Edit: I believe you can do something similar with IDA database dumps. The database doesn't contain the original executable image but instead contains a log of the IDA commands applied to the imported image. Another user can import their executable image and "replay" the IDA commands in the database.
These people put a lot of hard work into something people find interesting. I'm glad this is on hacker news because I'm interested in how these games were written and developed.
Heavens no, it's much easier to complain and criticize other people's work.
I had a feeling "being useful" is something people like OP don't actually do, and checking his online presence only proved me right.
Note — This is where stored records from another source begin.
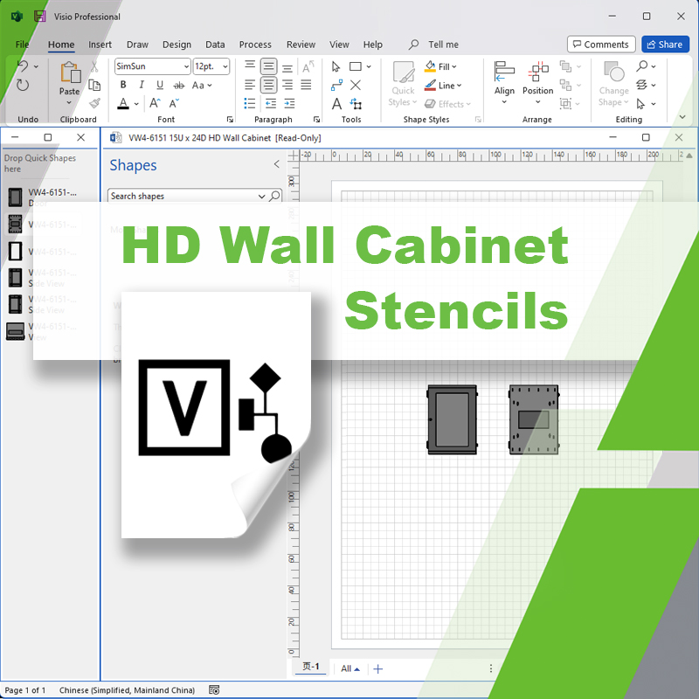Select the Connector tool
The height and width of the screenshot is (699, 699).
tap(336, 85)
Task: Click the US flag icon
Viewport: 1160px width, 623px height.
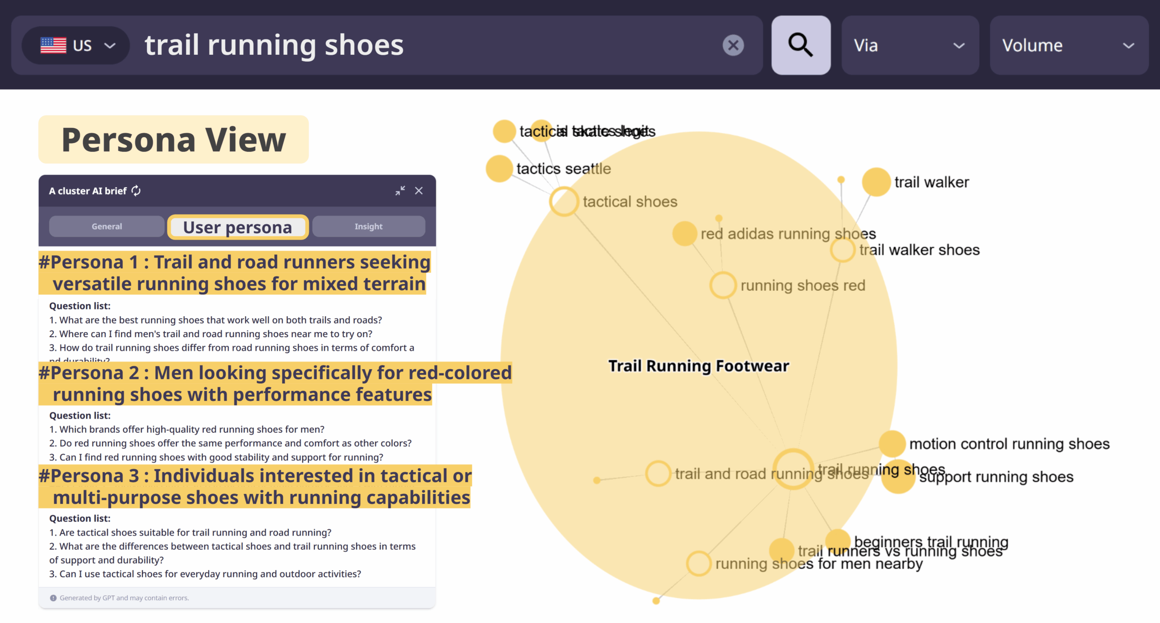Action: (x=53, y=45)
This is making me abnormally furious.
I have not but other open source projects have similar issues when dealing with copyrighted files. OpenJailbreak, for example, downloads copyrighted firmwares and then applies patches locally. They did not want to host modified Apple binaries in their open source project. They even went the extra mile and developed a library that can partially extract zip files served over HTTP so the entire firmware would not be downloaded. [0]
I agree that a lot of hard work has gone into the ROM reversing. I also cannot dispute that it is fascinating! I just wish the developers could have gone about the project in a manner that would not besmirch the project with copyright concerns.
Right, but all you're arguing for is a shift of legal responsibility on a project that's unlikely to be bothered legally, which will in-turn add another meta layer of development for the people involved(let's build a patcher).
It's illegal, yes.
It's also :
1) a massive PR blow to sue fans who have taken an interest
2) a legal money-sink on decades old property that isn't producing less profit as a result.
For all you know, this github could have generated revenue for Nintendo through the revitalization of interest in the franchise using nostalgia against current day software developers...
This allows for a really special type of awesome when you're working on fan translations and ROM hacks. You actually have the opportunity to analyze the work of the developers you idolized when you were younger, and celebrate a their clever hacks or curse them for their spaghetti code, 15 to 25 years later. Furthermore, you can contribute your own clever hacks to the code base.